The given language is: B = { aibic2m | i ≥ 0, m ≥ 0 } ∪ { arbsc2t | r ≥ 4, s ≥ 4, t ≥ 0}
My Prof has provided a regular expression for this language which is: a4a* b4b* (c2)* + (epsilon + ab + a2b2 + a3b3)(c2)*
I believe that this is incorrect and that this language is not regular. Is there a possible regex for this language, if not this one?

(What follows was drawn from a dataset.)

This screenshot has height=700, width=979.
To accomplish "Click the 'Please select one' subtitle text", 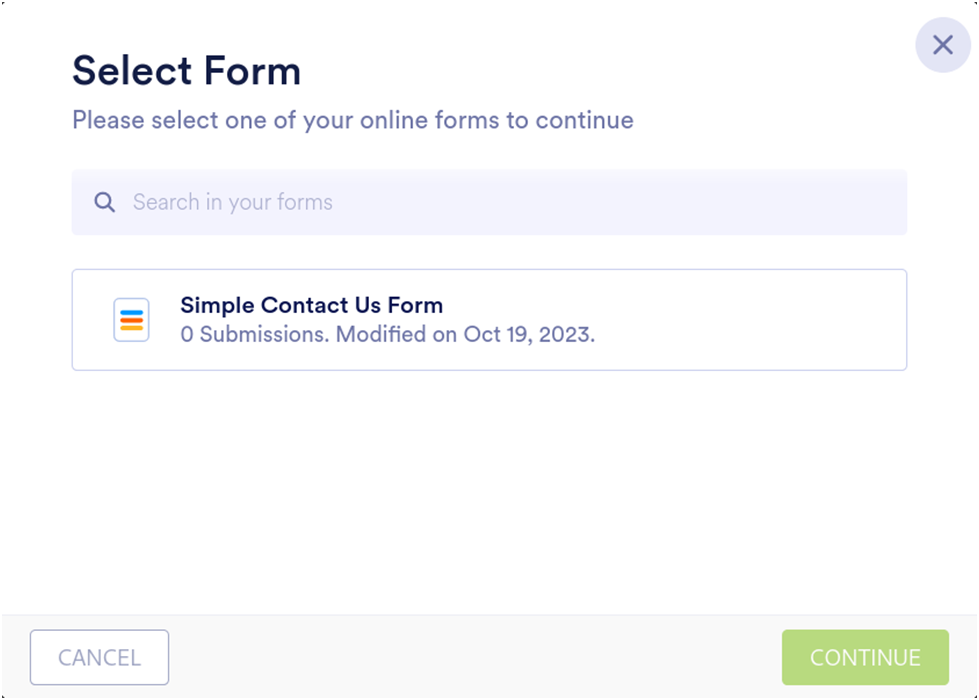I will point(352,120).
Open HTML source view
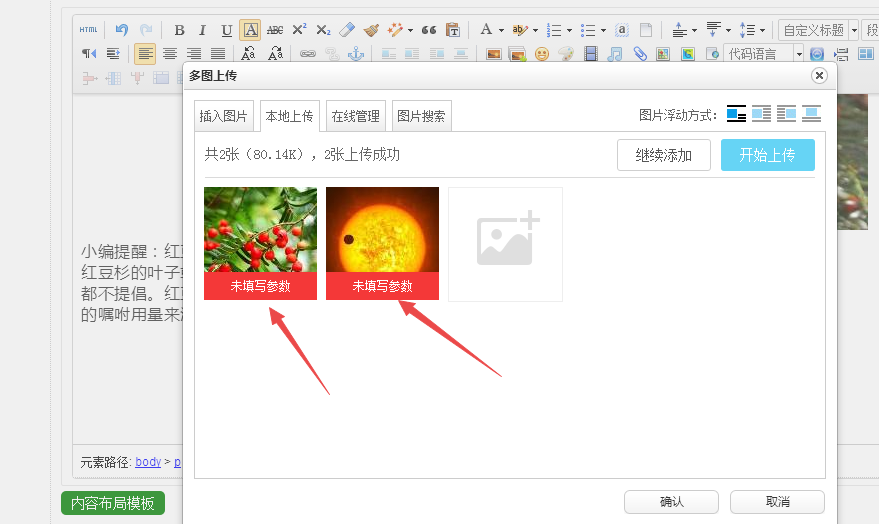879x524 pixels. click(x=90, y=30)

As far as I'm aware (i) Any language with balanced strings is not regular as it cannot be expressed as a regular expression/DFA/NFA and is instead context free so it can be represented as a PDA/CF-grammar (ii) The union of a non-regular CF language and a regular language is CF
So the first half of the union should not be regular, while the second half is regular as none of the superscripts on the tokens are related to each other. Thus the overall language B is non-regular, correct?
Regarding my Prof's solution, the left part refers to the arbsc2t part of the language B and seems correct, but the right part seems to refer to the part of B that is aibic2m, and doesn't seem to generate all of the strings in the language.
Your teacher is right.
The right part of the solution is indeed intended to deal with aibic2m, and it is also true it does not cover all of that.
But here is the catch: For i >= 4, aibic2m is a subset of arbsc2t! So the only cases that that second expression does not cover is when i < 4, which means there are just 4 specific cases to deal with, and by listing them separately the "problem" with the equal superscripts disappears.